Homework 4

BSTA 513/613

Due: Thursday May 23, 2024 at 11pm
Author

Your name here - update this!!!!

Published

May 23, 2024

Modified

May 20, 2024

Directions

  • Download the .qmd file here.

  • You will need to download the datasets. Use this link to download the homework datasets needed in this assignment. If you do not want to make changes to the paths set in this document, then make sure the files are stored in a folder named “data” that is housed in the same location as this homework .qmd file.

  • Please upload your homework to Sakai. Upload both your .qmd code file and the rendered .html file

    • Please rename you homework as Lastname_Firstinitial_HW0.qmd. This will help organize the homeworks when the TAs grade them.

    • Please also add the following line under subtitle: "BSTA 513/613": author: First-name Last-name with your first and last name so it is attached to the viewable document.

  • For each question, make sure to include all code and resulting output in the html file to support your answers.

  • Show the work of your calculations using R code within a code chunk. Make sure that both your code and output are visible in the rendered html file. This is the default setting.

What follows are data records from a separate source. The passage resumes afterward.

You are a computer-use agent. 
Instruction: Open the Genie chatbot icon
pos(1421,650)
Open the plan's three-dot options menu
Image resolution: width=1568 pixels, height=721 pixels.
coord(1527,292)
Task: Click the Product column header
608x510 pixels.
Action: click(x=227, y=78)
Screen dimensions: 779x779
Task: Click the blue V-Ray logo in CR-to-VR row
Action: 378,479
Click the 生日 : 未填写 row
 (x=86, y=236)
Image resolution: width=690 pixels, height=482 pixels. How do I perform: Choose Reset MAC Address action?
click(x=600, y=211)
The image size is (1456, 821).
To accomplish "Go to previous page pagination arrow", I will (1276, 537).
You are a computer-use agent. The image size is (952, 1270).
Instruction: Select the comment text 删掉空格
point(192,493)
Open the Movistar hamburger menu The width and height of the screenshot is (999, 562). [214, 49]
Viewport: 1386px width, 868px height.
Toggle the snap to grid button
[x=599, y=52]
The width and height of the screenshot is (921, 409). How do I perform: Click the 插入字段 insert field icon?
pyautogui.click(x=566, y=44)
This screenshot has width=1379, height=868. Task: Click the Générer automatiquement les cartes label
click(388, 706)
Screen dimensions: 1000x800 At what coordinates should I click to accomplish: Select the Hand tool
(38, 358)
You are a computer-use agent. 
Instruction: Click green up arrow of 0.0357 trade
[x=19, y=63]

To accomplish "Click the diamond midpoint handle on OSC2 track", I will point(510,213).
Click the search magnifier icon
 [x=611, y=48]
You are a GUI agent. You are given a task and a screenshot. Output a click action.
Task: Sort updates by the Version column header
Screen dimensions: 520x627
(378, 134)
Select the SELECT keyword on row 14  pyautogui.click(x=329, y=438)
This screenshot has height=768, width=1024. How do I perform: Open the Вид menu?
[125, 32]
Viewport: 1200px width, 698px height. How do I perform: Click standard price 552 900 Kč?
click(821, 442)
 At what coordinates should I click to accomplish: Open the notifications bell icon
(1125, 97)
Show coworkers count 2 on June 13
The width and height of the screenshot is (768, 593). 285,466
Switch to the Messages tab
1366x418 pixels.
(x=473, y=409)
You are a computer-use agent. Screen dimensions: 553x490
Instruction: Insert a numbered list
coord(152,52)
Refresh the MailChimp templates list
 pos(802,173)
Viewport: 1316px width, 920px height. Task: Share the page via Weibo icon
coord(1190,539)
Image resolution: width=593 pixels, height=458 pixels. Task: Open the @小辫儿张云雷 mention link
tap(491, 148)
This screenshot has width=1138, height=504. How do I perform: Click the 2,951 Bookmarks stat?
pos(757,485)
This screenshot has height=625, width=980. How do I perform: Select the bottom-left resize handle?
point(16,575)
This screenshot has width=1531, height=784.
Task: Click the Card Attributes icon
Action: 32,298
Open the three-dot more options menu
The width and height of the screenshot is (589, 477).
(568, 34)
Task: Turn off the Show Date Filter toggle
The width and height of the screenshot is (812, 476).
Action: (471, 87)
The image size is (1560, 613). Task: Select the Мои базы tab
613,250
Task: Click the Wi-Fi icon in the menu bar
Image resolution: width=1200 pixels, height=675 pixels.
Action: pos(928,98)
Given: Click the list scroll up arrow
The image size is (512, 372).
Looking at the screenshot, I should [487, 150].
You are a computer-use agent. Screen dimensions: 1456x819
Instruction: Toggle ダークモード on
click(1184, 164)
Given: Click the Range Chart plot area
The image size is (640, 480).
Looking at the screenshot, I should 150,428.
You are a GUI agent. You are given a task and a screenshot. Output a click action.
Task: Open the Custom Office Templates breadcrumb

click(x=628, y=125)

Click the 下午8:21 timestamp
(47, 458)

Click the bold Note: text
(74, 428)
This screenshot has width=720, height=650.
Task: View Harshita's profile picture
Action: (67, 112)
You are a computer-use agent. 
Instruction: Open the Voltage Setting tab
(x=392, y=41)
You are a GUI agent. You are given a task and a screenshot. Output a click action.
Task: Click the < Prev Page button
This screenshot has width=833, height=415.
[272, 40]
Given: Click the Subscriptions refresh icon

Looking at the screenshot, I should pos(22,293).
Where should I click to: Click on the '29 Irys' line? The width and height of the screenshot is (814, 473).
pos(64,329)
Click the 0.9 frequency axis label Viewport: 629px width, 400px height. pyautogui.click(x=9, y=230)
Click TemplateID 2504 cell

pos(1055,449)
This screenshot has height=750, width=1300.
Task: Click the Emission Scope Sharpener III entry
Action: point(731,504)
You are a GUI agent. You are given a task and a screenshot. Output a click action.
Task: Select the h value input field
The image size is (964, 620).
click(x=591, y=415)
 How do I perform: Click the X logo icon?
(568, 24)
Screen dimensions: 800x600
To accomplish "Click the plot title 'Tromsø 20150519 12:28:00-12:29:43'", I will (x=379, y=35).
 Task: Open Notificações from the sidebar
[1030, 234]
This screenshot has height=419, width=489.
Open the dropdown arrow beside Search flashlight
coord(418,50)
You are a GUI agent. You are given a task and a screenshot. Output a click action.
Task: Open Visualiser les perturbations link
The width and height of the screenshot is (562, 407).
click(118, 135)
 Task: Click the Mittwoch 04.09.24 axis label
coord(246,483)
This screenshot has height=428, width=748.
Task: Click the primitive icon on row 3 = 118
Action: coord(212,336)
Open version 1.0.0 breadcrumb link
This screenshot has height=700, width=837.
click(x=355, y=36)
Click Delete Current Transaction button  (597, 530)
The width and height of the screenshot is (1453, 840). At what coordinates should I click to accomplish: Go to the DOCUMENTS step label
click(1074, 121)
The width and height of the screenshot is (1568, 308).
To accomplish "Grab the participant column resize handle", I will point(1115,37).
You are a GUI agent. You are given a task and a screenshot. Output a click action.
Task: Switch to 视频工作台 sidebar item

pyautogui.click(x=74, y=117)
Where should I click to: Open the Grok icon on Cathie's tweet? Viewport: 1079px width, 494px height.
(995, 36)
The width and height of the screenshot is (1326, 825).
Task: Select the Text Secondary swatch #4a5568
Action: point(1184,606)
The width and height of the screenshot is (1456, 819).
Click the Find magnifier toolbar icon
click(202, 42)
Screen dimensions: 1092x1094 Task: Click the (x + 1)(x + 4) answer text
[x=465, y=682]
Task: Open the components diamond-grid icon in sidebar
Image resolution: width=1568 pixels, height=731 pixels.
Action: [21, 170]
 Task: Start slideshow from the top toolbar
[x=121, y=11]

  • If you are computing something by hand, you may take a picture of your work and insert the image in this file. You may also use LaTeX to write it inline.

  • Write all answers in complete sentences as if communicating the results to a collaborator. This means including a sentence summarizing results in the context of the research study.

Tip

It is a good idea to try rendering your document from time to time as you go along! Note that rendering automatically saves your qmd file and rendering frequently helps you catch your errors more quickly.

Questions

Question 1

This question is taken from the Hosmer and Lemeshow textbook. The ICU study data set consists of a sample of 200 subjects who were part of a much larger study on survival of patients following admission to an adult intensive care unit (ICU). The dataset should be available within Course Materials. The major goal of this study was to develop a logistic regression model to predict the probability of survival to hospital discharge of these patients. In this question, the primary outcome variable is vital status at hospital discharge, STA. Clinicians associated with the study felt that a key determinant of survival was the patient’s age at admission, AGE. We will be building to a multivariable logistic regression model while adjusting for cancer part of the present problem (CAN), CPR prior to ICU admission (CPR), infection probable at ICU admission (INF), and level of consciousness at ICU admission (LOC).

A code sheet for the variables to be considered is displayed in Table 1.5 below (from the Hosmer and Lemeshow textbook, pg. 23). We refer to this data set as the ICU data.

You will need to use some of the transformations of variables from Homework 3, Question 1, Part e.

Part a

Write down the equation for the logistic regression model of STA on AGE, CAN, CPR, and INF. How many parameters does this model contain?

Part b

Using glm(), obtain the maximum likelihood estimates of the parameters of the logistic regression model in Part a. Using these estimates, write down the equation with the fitted values.

Part c

Assess the significance of the group of coefficients for all variables in the model using the likelihood ratio test. (Hint: part of the ratio in the LRT will be an intercept only model)

Part d

Fit a new model using only CAN and INF as the predictors, including an interaction between CAN and INF. Write a sentence interpreting the odds ratio for the main effects in the model. Please include the 95% confidence interval.

Part e

From the above model, fill out the following table for the odds ratios. Note, you will only need to report two odds ratios and you already have one from Part d.

Cancer Infection Odds ratio
Cancer part of present problem Infection probable at ICU intake
      No
      Yes FILL HERE
Cancer not part of present problem Infection probable at ICU intake
      No
      Yes FILL HERE

This is a really good way to report odds ratios for interactions between two categorical predictors! Might want to keep this in mind for your project!!

Part f

Compute the predicted probability for a subject who does not have a present issue with cancer nor an infection upon admittance to the ICU. Compute the 95% confidence interval for the predicted probability. Can you use the Normal approximation? Interpret the predicted probability including the confidence interval.